Task brief
Copy, without a single change, each line from the one that holds "The height and" to the bottom of the entries below, and drop any pictures.

Stored data:
• • • • • • •
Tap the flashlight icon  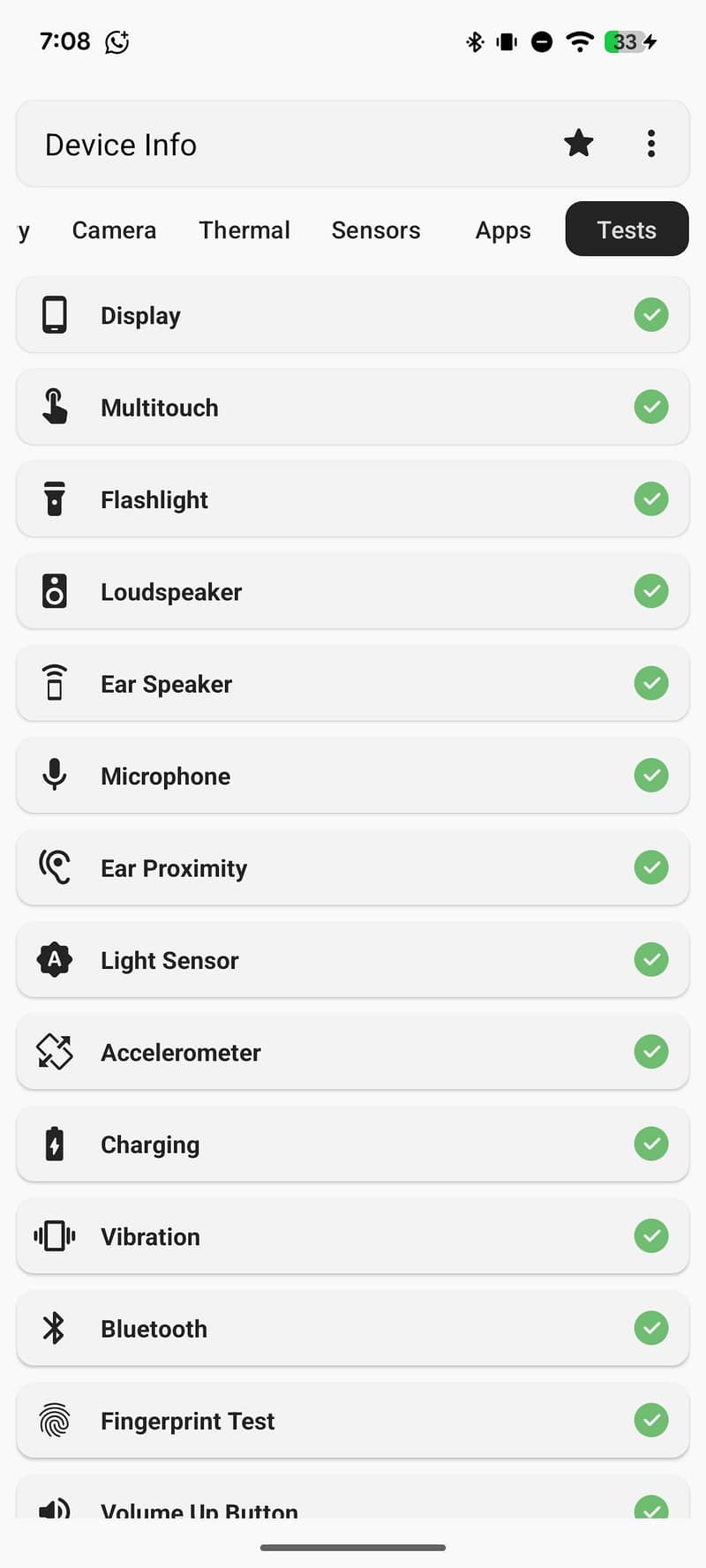click(55, 499)
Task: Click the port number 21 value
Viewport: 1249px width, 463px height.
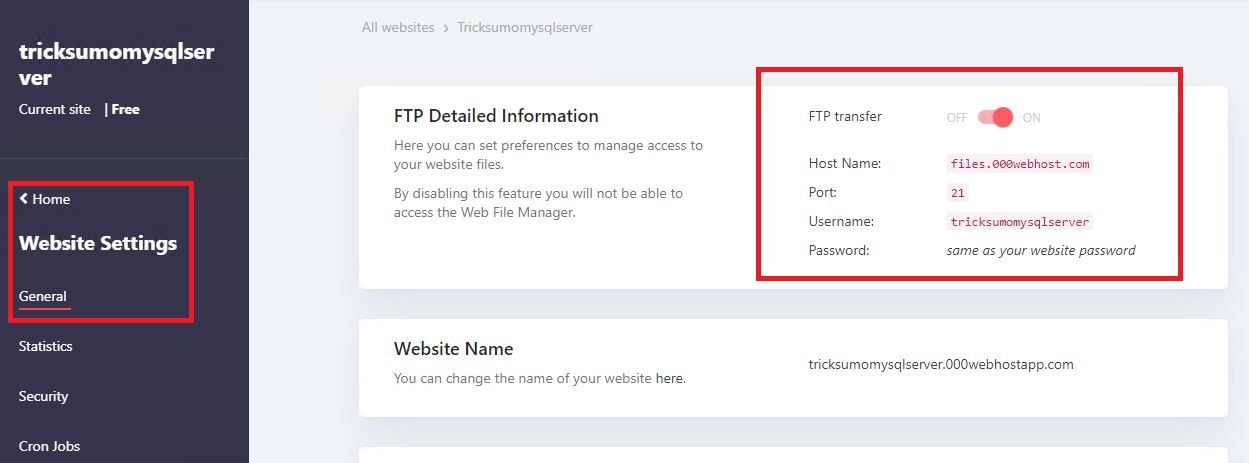Action: (957, 192)
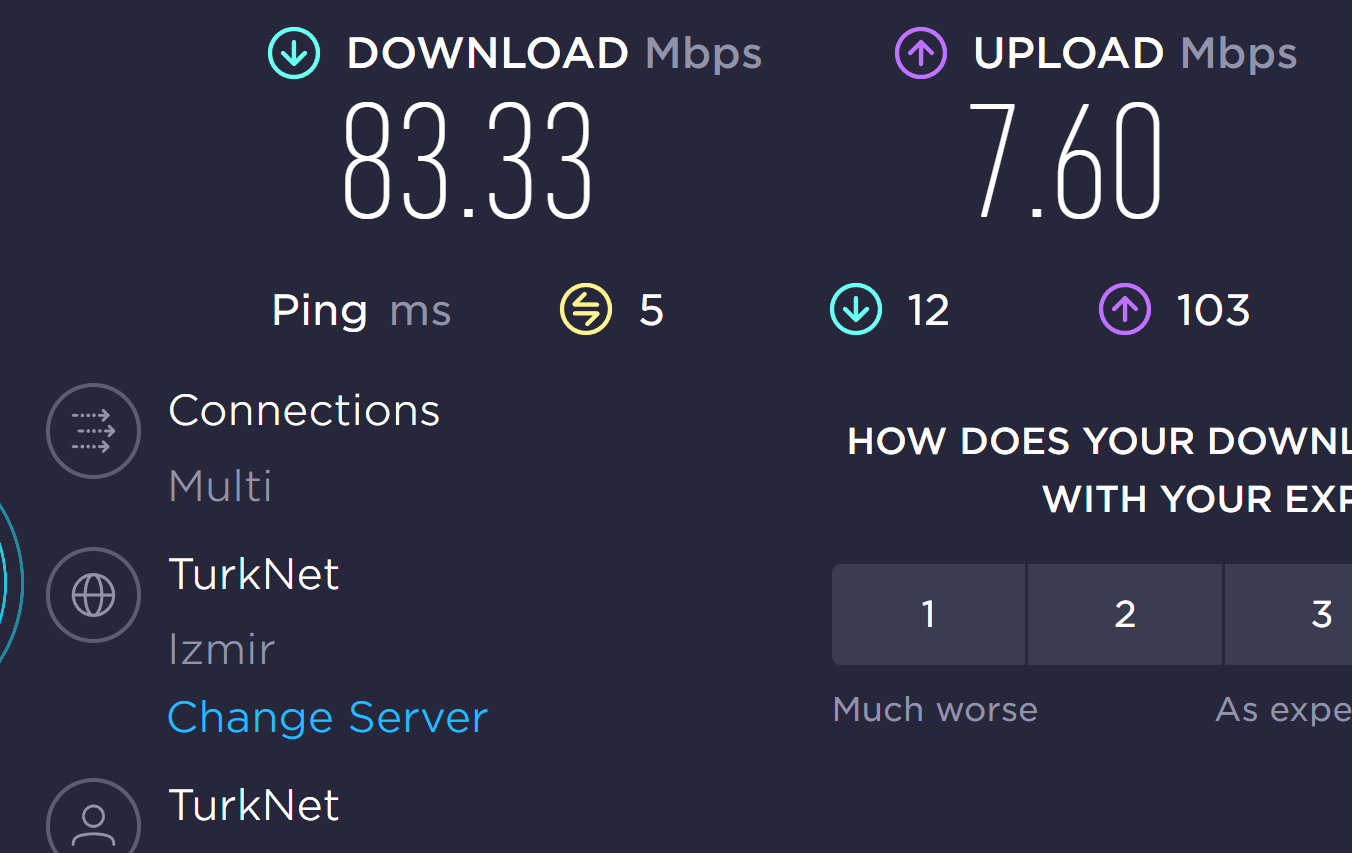Rate download speed as 2
The width and height of the screenshot is (1352, 853).
pos(1125,614)
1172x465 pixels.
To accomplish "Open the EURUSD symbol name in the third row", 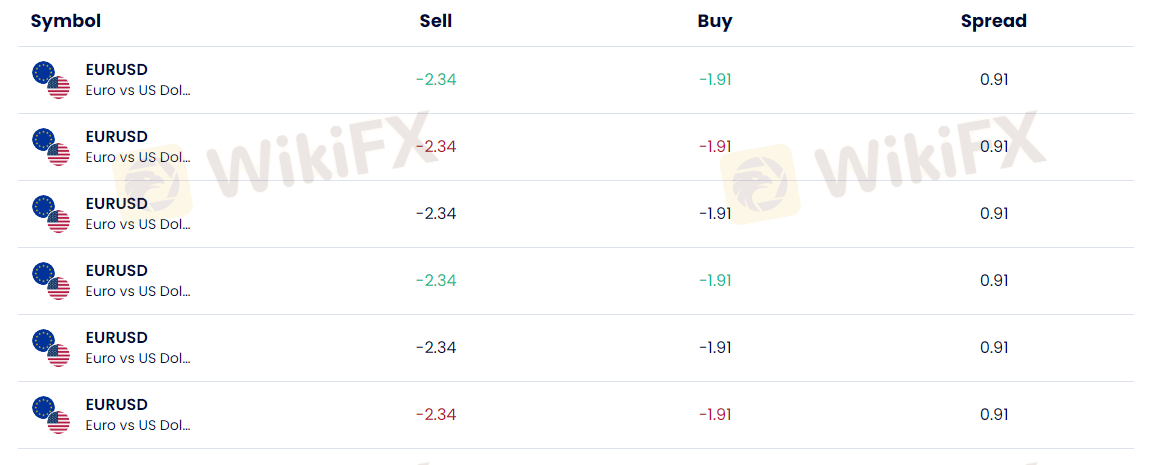I will tap(117, 204).
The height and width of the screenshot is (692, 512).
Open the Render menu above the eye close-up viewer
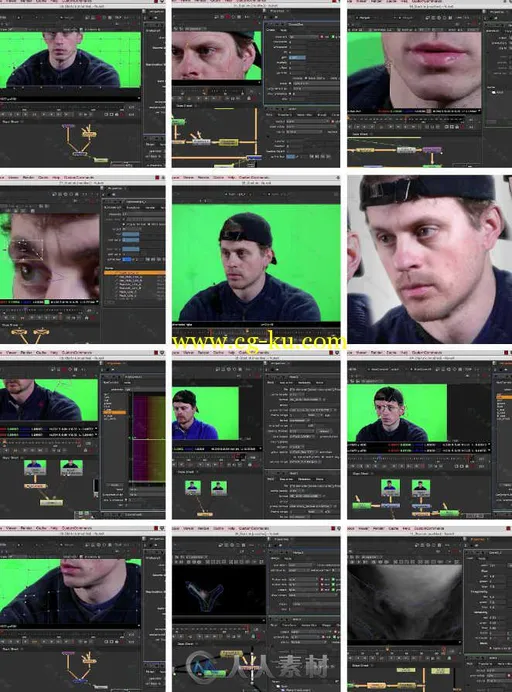tap(28, 177)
• • • • • • •
Written solution
The height and width of the screenshot is (692, 512).
Open the Render menu above the eye close-up viewer
tap(28, 177)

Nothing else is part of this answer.